Once you find the line with "Enable the Captive" in the data that follows, repeat it and every line after it exactly, through the line with "Navigate to Dokumenty in the breadcrumb path".

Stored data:
※ ※ ※

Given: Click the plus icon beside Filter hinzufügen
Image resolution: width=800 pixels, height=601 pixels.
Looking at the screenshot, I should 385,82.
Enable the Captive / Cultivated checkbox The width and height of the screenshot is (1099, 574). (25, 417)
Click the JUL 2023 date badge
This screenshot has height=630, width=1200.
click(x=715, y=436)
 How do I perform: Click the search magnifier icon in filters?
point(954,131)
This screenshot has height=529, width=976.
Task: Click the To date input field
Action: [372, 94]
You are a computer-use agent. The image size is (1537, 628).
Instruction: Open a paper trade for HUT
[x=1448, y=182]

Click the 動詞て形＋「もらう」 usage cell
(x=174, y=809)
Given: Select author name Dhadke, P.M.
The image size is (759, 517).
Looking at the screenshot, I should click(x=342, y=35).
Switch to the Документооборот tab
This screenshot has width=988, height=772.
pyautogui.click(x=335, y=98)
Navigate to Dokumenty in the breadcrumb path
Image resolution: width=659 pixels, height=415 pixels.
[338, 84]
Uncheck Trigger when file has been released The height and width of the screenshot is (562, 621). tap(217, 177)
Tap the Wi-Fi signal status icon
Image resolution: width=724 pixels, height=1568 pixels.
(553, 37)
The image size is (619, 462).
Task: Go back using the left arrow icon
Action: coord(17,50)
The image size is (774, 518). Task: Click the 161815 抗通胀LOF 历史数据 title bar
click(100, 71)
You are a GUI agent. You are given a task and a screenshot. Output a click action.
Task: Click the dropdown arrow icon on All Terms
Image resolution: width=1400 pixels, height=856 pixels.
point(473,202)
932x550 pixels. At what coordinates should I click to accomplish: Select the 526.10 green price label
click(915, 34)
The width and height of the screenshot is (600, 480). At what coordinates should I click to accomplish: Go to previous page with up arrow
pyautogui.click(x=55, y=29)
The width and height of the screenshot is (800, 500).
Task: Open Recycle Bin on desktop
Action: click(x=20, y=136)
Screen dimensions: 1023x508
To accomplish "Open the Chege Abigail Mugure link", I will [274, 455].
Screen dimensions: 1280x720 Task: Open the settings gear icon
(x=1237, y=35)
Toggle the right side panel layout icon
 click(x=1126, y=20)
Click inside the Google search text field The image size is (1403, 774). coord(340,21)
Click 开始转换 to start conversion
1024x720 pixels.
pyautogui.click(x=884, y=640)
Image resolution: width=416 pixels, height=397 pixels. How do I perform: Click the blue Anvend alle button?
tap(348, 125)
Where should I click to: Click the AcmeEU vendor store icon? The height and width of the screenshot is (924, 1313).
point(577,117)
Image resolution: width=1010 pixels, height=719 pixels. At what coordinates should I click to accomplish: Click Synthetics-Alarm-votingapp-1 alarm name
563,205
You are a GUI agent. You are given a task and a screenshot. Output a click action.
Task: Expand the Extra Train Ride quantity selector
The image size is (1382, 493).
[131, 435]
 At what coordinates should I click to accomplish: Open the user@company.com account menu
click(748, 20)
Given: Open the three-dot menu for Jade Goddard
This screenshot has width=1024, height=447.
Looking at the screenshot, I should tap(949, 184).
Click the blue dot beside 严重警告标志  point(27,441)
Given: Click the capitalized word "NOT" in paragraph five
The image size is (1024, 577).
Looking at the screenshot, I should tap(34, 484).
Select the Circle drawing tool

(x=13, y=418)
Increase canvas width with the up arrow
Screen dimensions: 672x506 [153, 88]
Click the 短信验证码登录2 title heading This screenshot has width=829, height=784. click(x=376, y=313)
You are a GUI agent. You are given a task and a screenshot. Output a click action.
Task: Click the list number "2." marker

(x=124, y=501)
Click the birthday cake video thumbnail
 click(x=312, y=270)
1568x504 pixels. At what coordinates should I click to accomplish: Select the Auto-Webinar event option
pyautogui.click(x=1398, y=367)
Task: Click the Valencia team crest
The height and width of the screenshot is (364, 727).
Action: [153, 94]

※ ※ ※

▶ **Response area**
Enable the Captive / Cultivated checkbox The width and height of the screenshot is (1099, 574). (25, 417)
Click the JUL 2023 date badge
This screenshot has height=630, width=1200.
click(x=715, y=436)
 How do I perform: Click the search magnifier icon in filters?
point(954,131)
This screenshot has height=529, width=976.
Task: Click the To date input field
Action: [372, 94]
You are a computer-use agent. The image size is (1537, 628).
Instruction: Open a paper trade for HUT
[x=1448, y=182]

Click the 動詞て形＋「もらう」 usage cell
(x=174, y=809)
Given: Select author name Dhadke, P.M.
The image size is (759, 517).
Looking at the screenshot, I should click(x=342, y=35).
Switch to the Документооборот tab
This screenshot has width=988, height=772.
pyautogui.click(x=335, y=98)
Navigate to Dokumenty in the breadcrumb path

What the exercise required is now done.